Task> Copy out each line of the entries below word for word, leaving out the pictures.

Records for the exercise>
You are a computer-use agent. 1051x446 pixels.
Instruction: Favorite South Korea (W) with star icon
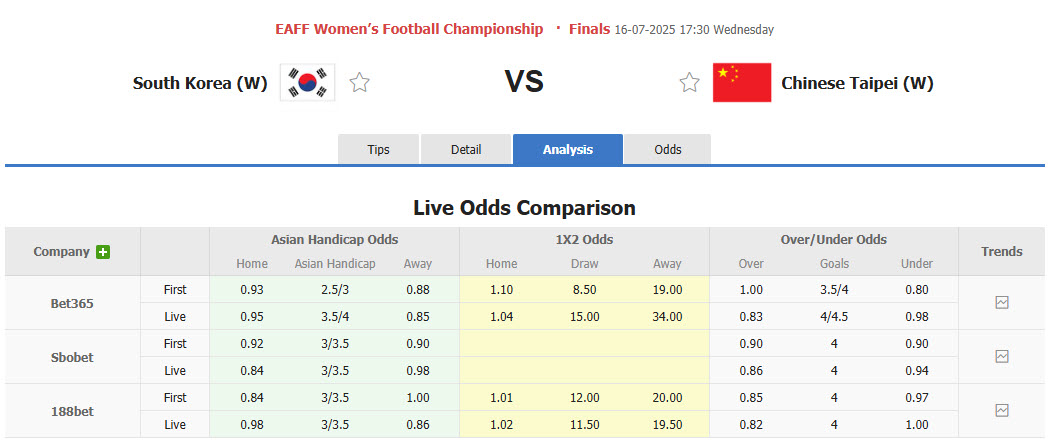[x=360, y=83]
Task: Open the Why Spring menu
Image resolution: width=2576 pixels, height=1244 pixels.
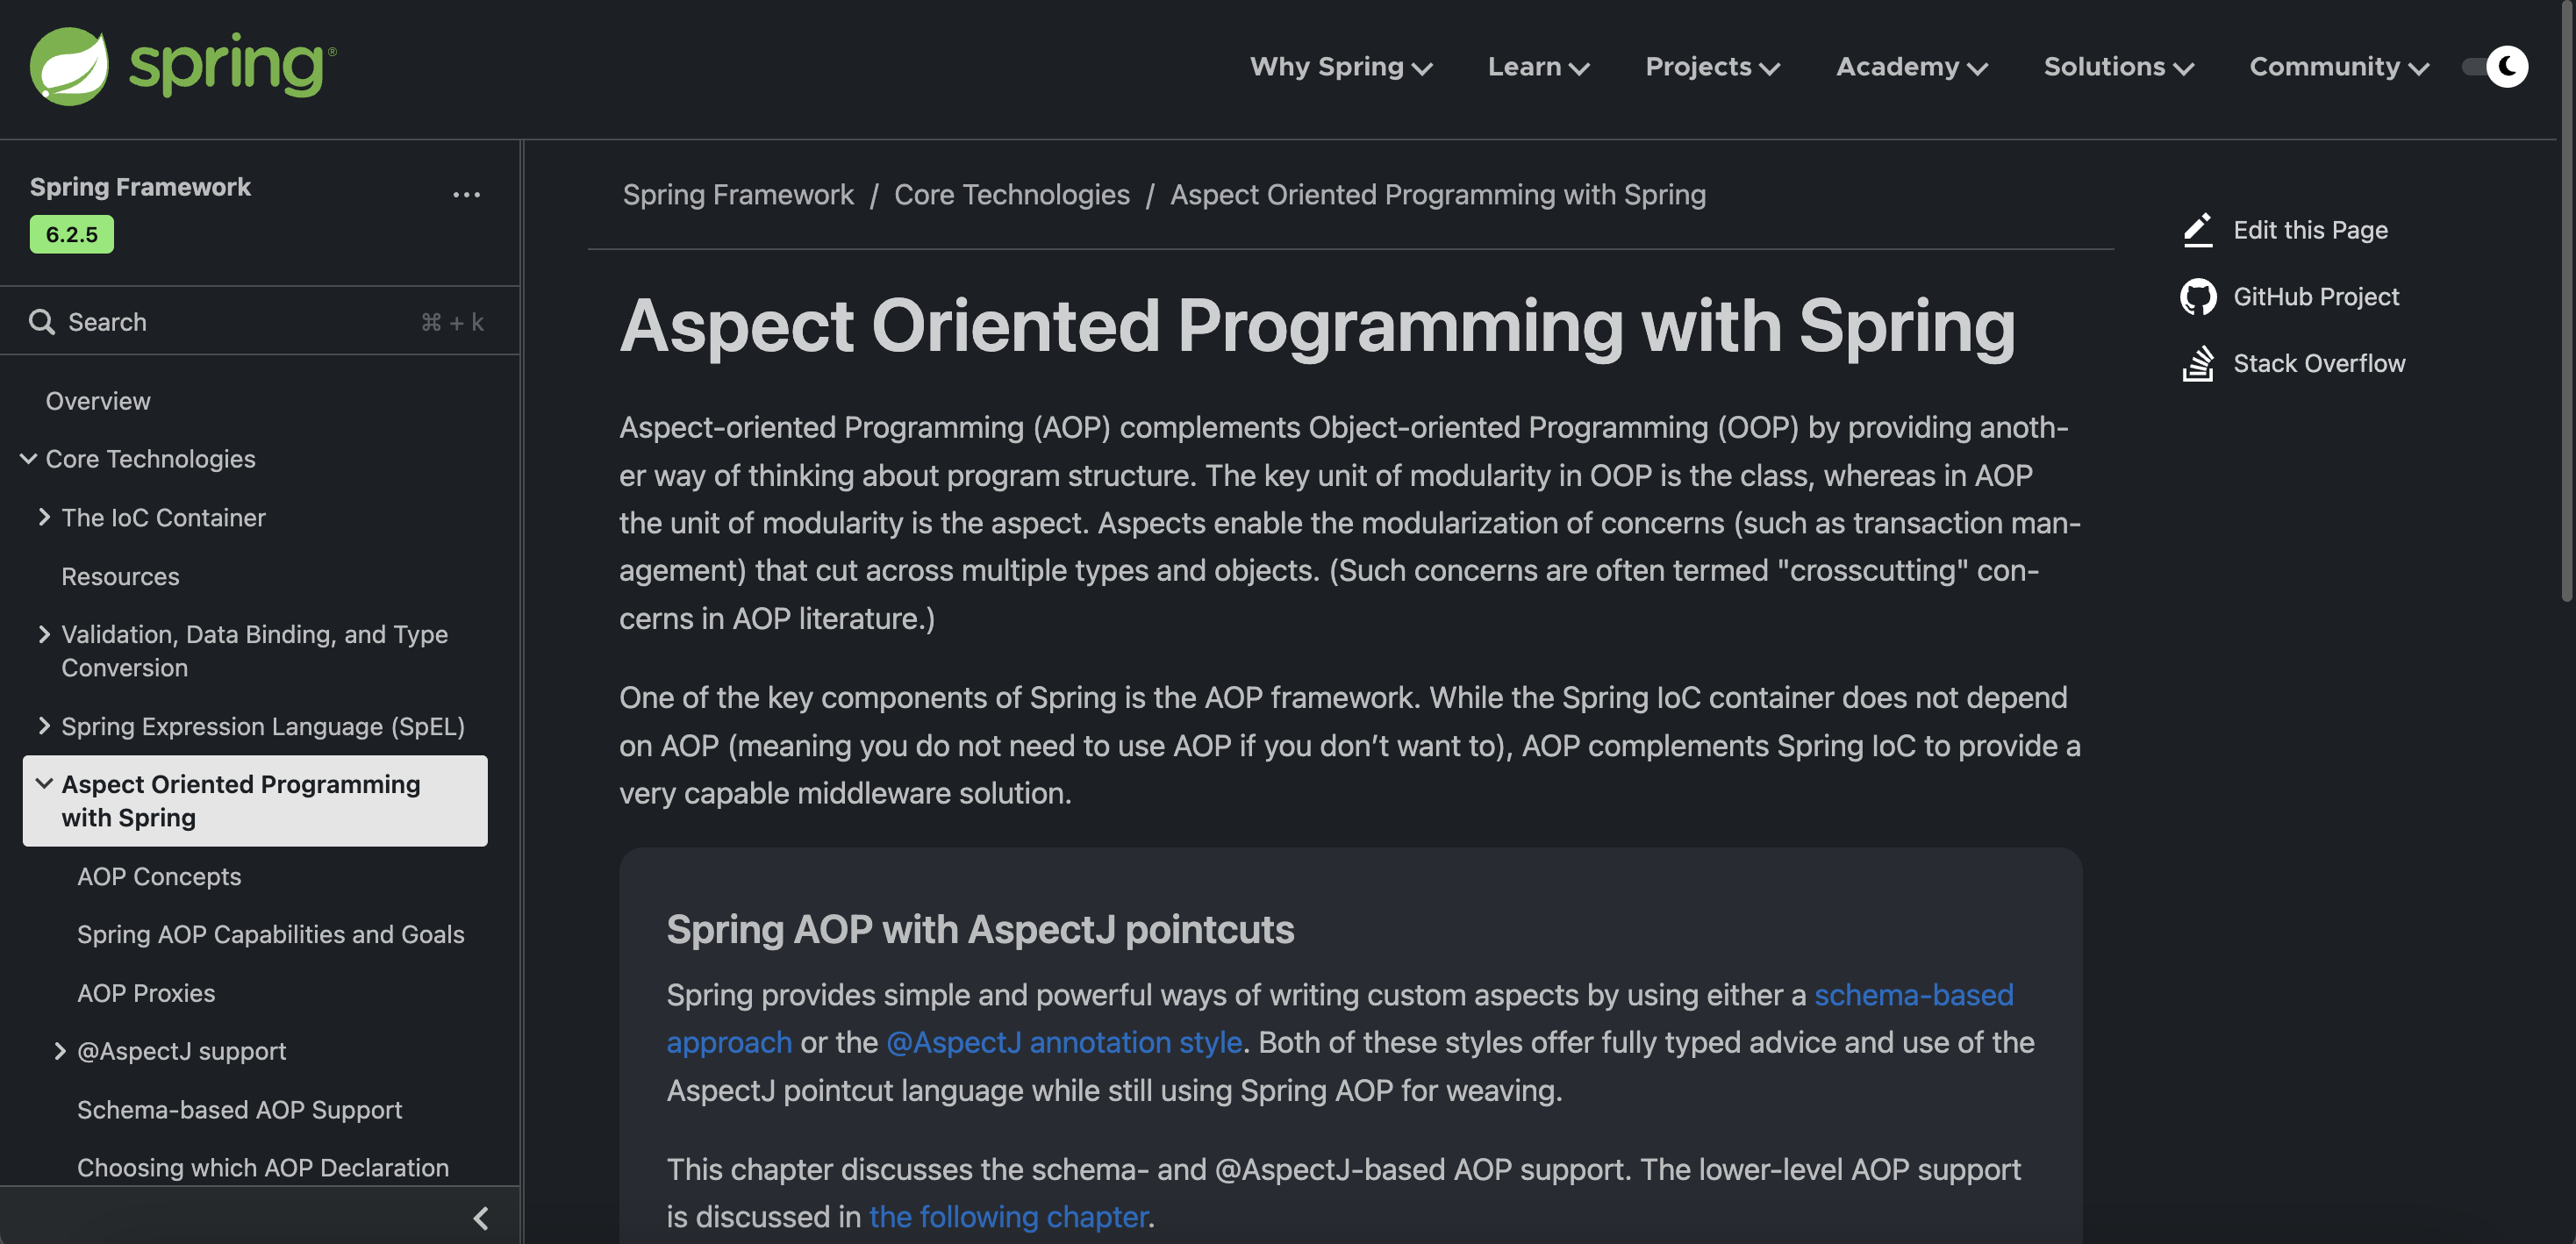Action: 1340,67
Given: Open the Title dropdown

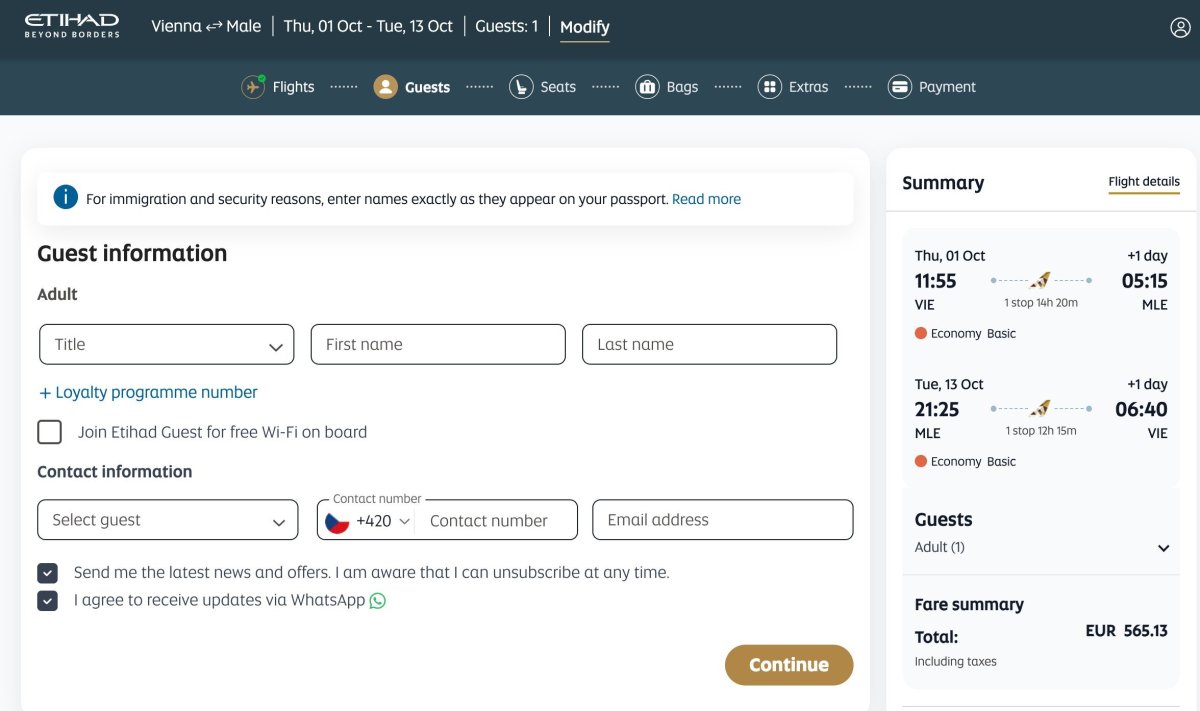Looking at the screenshot, I should (167, 344).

Solution to the exercise>
You are a computer-use agent. 1051x446 pixels.
Instruction: Favorite South Korea (W) with star icon
[x=360, y=83]
Task: Open the Why Spring menu
Image resolution: width=2576 pixels, height=1244 pixels.
Action: 1340,67
Given: Open the Title dropdown

Looking at the screenshot, I should (167, 344).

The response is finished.